Copy out each line of the material in which the word "badge" appears.

▶ **Supplied material**
####

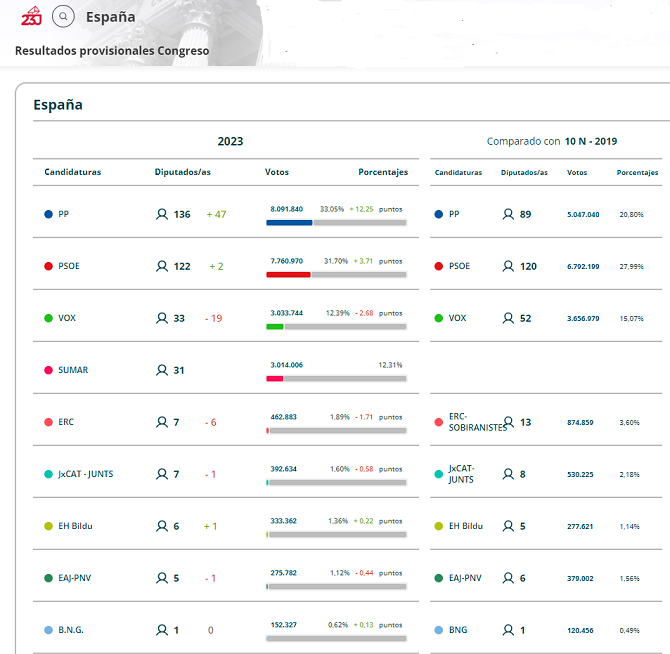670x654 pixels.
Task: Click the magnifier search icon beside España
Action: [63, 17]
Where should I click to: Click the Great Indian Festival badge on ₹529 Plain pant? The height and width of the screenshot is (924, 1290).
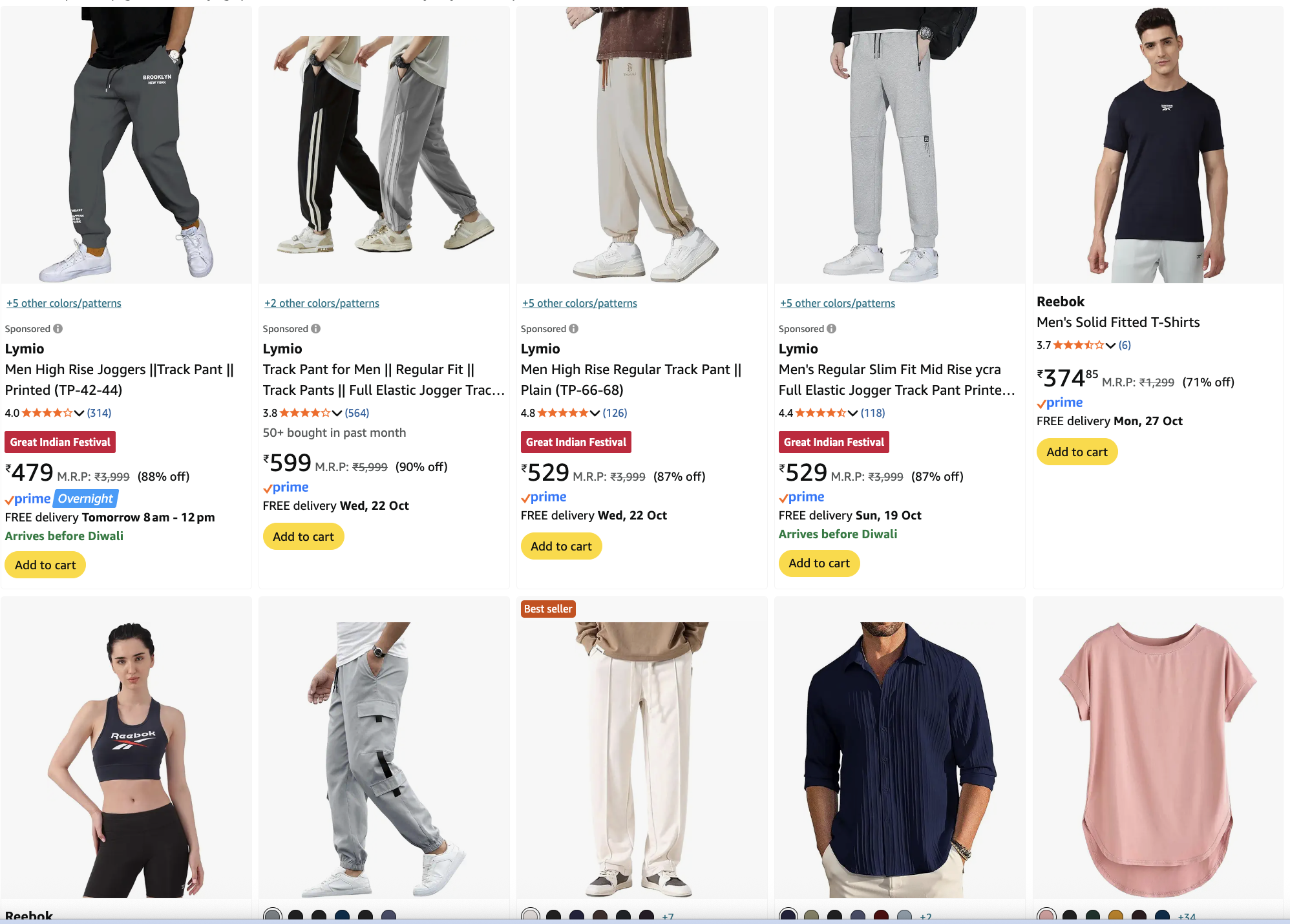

####

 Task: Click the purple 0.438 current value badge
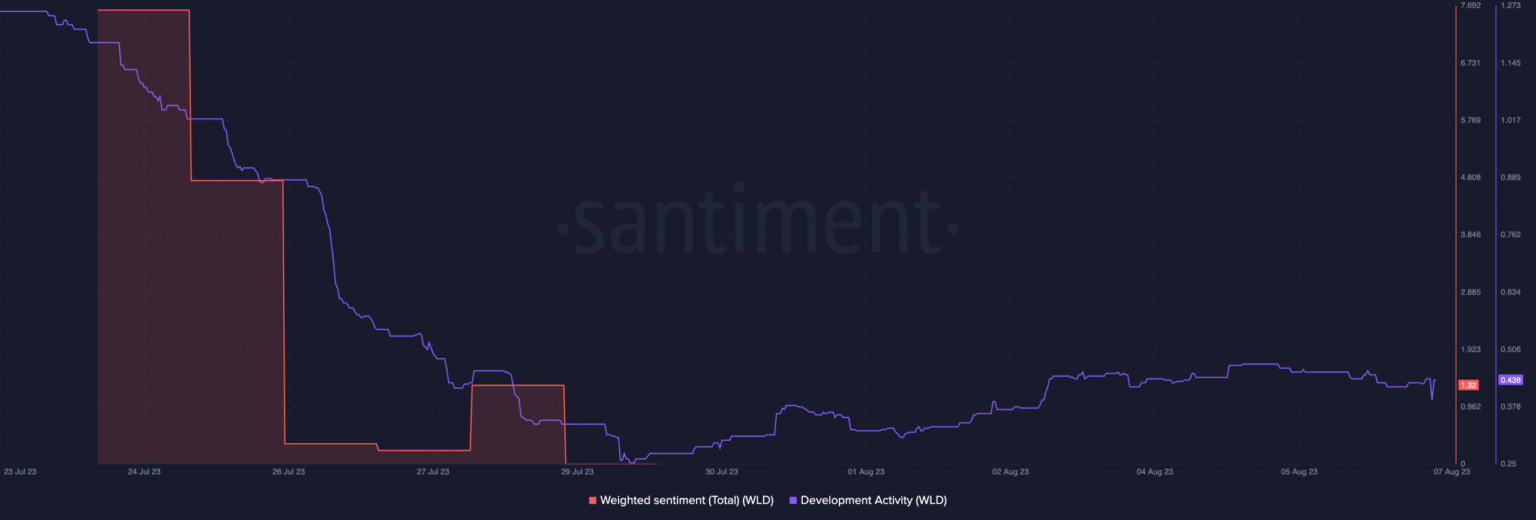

####

▶ **Answer to the problem**
Where should I click to: Click the Great Indian Festival badge on ₹529 Plain pant? The height and width of the screenshot is (924, 1290).
 Task: Click the purple 0.438 current value badge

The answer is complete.